Laboratory-grown organoids—tiny cellular structures that mimic an organ's anatomy and functions—are becoming increasingly useful in medical research. Such micro-models of the brain, lungs and other organs have been around for years, but creating them for bone tissue has proved uniquely difficult. Bone stands apart because its different cell types exist within an extracellular matrix, a continuously remodeled network of collagen and minerals. Previous organoid attempts have failed to capture how human bone cells form in parallel with this matrix and interact with it. Now, however, researchers say they have developed a lifelike model that will help them better understand a range of challenging bone diseases.

A new study in Advanced Functional Materials presents the first organoid with a “unified view” of bone formation's critical early stages, according to lead author Anat Akiva, a cell biologist at Radboud University Medical Center in the Netherlands. Akiva and her colleagues found that by applying mechanical force to mimic the stresses that shape bones in the human body, they could trigger bone marrow stem cells to transform into bone-building osteoblasts and growth-regulating osteocytes, which together produce all the proteins they need to function. The researchers' process also spurred growth of an extracellular matrix closely resembling that of human bone tissue. The end product after four weeks of growth: a miniature cylinder of woven bone, which in living bodies is the type of bone laid down first and later replaced with a more mature form.

Researchers could use this new tool to watch what happens at the molecular level when the building process goes wrong, causing bone disorders that affect tens of millions of people worldwide.
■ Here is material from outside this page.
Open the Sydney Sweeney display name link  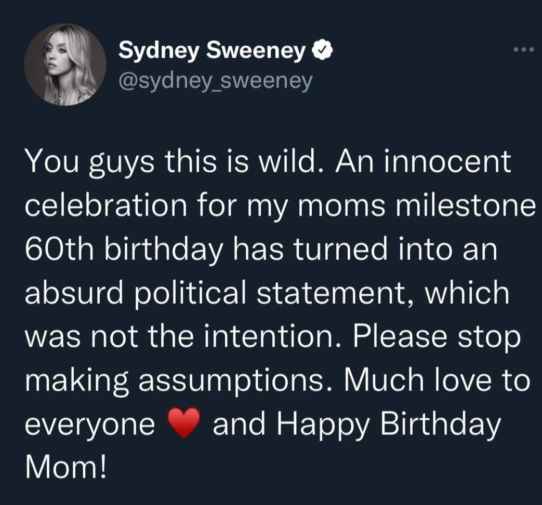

One such disorder is osteogenesis imperfecta, or “brittle bone disease,” a genetic condition that weakens the extracellular matrix and can cause hundreds of spontaneous bone fractures over a person's lifetime. Bone cancers such as osteosarcoma also involve dysfunctional bone formation, and this model could explore how cancer cells infiltrate the extracellular matrix and make unwanted new bone.
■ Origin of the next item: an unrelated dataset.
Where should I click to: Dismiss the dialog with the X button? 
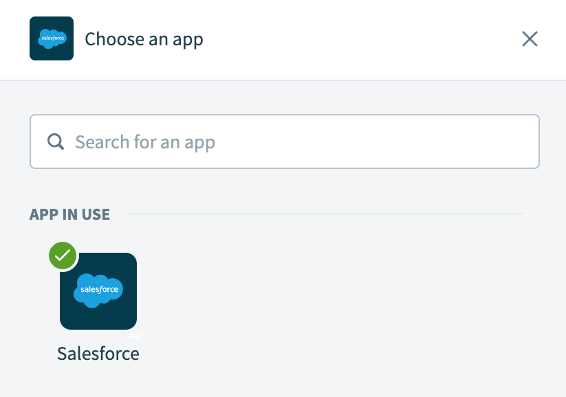tap(530, 39)
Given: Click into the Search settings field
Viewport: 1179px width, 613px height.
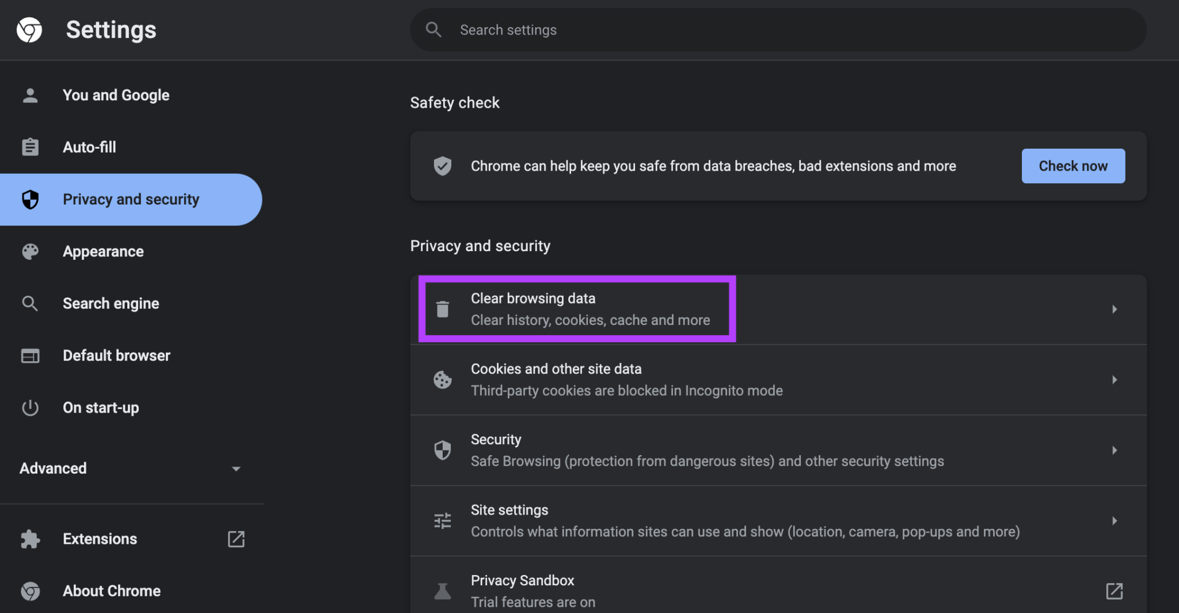Looking at the screenshot, I should click(778, 30).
Bone organoids could additionally help doctors develop highly personalized therapies, says Ralph Müller, deputy director of the Institute for Biomechanics at ETH Zürich, who was not involved in the study. To craft a treatment plan, investigators could grow organoids from patients' living tissue samples and test how an individual's bones would respond to various interventions.

“We have a reliable system for forming bone,” Akiva says. “We can actually go to the fine details to study what exactly goes wrong and if and how we can fix it.”